How One Indonesian Church Is Fighting Food Insecurity

In the village of Kemadang, long dry spells threatened local farmers’ livelihoods until a church-led granary brought hope.

Standing in her rice field in the rural village of Kemadang along the southern coast of Java, 53-year-old Marni Mariani pointed to the dry soil at her feet. “This is the land that we will harvest in three weeks,” she said. Yet due to the lack of rain this season, two of her four rice fields have already failed.

She noted that she doesn’t sell the rice harvest from her plot, which measures 32 by 49 feet, but rather that the food is for her family to eat. “But sometimes if there is a famine and the harvest is small, we are forced to buy [rice] from outsiders,” she said. “That’s what burdens us here.”

Yet since 2020, Marni hasn’t needed to worry about buying rice at a high price. Her 70-year-old neighbor, Mbah Gepeng Harjo, also no longer struggles to buy the expensive seeds and fertilizer he needs to cultivate the rice fields that he tends to. (Mbah means “old man.”)

That’s because of an innovative church-run granary program created by local pastor Kristiono Riyadi of Kemadang Javanese Christian Church that seeks to maintain community food reserves, especially during times of drought. It provides a grain savings and loan program and a produce buyback program. It also sells seeds at an affordable price.

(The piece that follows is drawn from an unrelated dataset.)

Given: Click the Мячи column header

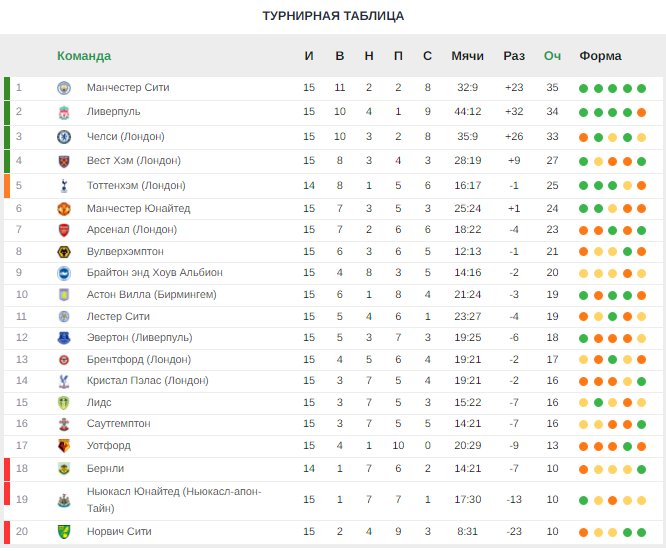Looking at the screenshot, I should (467, 56).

The granaries are a local solution to tackling food insecurity in Indonesia, a widespread problem facing nearly 1 out of every 10 Indonesians and that is only increasing as the climate becomes more unpredictable. The poverty rate in the regency of Gunungkidul, where Kemadeng is located, is about 16 percent, with about 6,000 families living in extreme poverty.

The church also sees their work as an outreach to share the love of God to the community by helping with …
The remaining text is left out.